Sometimes, you have a picky eater, even when you’ve done everything right.
There are some children that have issues with different textures and tastes, and it’s a legitimate thing.
My 5-year-old, Theo has problems with some textures. He can’t eat anything “squishy” or anything with a potato like texture.
He actually throws up when he eats them.
He doesn’t like trying new foods and will decide he doesn’t like something based on the appearance.
My 3-year-old twins, on the other hand, eat pretty much whatever I put in front of them. We’ve parented all 3 of them the same way.

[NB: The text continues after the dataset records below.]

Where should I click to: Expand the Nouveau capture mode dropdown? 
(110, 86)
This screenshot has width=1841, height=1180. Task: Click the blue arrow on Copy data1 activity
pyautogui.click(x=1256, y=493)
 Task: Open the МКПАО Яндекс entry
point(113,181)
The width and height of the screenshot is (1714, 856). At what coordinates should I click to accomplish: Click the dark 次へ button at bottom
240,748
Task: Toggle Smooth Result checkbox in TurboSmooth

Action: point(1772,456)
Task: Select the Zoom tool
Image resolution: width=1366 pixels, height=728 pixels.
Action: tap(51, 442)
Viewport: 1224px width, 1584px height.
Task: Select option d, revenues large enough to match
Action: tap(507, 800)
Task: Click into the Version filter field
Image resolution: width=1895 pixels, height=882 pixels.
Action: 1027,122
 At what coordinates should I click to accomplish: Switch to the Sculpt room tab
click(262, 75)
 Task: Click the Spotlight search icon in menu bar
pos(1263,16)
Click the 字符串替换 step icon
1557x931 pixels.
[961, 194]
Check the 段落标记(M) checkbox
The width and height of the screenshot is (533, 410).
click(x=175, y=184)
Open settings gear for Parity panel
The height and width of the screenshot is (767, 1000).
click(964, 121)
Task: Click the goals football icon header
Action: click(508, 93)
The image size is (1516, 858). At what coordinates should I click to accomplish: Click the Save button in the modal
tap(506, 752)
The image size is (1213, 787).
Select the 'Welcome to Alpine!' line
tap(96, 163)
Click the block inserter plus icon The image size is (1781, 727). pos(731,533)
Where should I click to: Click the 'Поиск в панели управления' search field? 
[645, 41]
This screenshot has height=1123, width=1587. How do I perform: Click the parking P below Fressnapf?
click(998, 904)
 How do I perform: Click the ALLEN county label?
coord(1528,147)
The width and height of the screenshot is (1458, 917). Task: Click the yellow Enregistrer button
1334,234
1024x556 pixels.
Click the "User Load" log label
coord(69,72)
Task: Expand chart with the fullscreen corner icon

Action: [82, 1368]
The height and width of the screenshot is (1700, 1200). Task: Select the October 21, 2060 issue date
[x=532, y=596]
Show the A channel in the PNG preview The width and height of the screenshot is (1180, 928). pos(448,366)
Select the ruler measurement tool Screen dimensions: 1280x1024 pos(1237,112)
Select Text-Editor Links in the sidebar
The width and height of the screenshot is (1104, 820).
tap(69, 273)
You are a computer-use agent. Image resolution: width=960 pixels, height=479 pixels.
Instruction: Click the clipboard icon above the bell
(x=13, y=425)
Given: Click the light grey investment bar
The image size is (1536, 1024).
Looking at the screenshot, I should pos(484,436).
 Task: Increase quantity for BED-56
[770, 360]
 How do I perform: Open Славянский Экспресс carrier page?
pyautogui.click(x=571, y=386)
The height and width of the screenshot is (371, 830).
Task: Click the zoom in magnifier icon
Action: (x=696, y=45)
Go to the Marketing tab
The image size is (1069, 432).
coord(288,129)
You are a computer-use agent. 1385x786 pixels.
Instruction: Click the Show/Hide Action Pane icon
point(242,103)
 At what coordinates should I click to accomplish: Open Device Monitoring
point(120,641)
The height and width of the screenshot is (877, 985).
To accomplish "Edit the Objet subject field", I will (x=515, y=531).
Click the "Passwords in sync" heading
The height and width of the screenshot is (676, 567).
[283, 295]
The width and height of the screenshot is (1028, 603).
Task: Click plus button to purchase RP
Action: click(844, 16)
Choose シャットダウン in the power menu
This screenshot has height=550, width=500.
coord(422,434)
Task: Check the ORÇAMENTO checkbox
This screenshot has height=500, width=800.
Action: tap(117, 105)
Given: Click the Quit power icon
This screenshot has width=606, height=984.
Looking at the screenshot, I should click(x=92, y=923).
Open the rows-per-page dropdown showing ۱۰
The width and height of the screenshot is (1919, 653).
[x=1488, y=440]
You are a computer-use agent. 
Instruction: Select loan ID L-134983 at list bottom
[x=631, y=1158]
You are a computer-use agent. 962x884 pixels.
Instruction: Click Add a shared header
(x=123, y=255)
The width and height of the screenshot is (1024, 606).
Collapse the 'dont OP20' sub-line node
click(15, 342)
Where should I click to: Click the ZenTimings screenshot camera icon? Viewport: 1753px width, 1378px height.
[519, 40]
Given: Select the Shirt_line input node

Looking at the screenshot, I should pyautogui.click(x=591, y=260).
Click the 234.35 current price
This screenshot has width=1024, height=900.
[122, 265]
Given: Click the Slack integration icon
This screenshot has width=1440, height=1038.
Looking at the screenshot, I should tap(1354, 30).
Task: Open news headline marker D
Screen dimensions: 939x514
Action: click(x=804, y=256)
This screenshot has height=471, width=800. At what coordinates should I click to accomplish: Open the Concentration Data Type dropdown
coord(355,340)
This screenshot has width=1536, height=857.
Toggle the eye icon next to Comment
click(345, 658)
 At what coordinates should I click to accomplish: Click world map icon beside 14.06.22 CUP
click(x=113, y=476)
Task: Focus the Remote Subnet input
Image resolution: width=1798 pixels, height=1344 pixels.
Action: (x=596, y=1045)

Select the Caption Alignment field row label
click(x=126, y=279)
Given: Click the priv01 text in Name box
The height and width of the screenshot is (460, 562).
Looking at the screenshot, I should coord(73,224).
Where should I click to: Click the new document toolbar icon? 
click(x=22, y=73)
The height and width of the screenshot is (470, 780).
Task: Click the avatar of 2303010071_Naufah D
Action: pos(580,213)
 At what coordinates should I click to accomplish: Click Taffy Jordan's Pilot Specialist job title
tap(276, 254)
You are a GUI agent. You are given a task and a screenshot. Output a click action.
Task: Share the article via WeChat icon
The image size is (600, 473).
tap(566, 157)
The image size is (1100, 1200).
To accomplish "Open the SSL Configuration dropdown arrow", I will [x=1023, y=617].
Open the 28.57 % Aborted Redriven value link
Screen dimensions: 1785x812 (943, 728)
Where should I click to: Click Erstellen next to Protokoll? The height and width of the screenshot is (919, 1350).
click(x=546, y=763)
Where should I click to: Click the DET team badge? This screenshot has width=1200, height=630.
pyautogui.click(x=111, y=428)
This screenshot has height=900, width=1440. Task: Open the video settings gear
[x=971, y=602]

I still find ways for Theo to get a balanced diet and enjoy meals.
So if you’ve done everything right, and STILL have a picky eater? Keep on keepin’ on!
This Post Isn’t Intended to Make You Feel Guilty
My goal is to inspire and encourage! NEVER is it to make you feel guilty! If you’re reading this and are feeling overwhelmed and discouraged by your child’s eating habits, I don’t want to make you feel worse.
BUT. Sometimes we do need a little push! Right? So if you need some inspiration, here it is!
1. Letting Them Free Range Snack
This is the number one reason your kids aren’t eating their meals. Every time they say “I’m hungry” they are given food. And usually something processed and full of sugar such as goldfish or granola bars.
Children who graze all day long won’t ever be truly hungry enough to eat a meal. And if they’re given a snack to carry around with them while they’re playing, and then we tell them that they have to sit at the table for dinner?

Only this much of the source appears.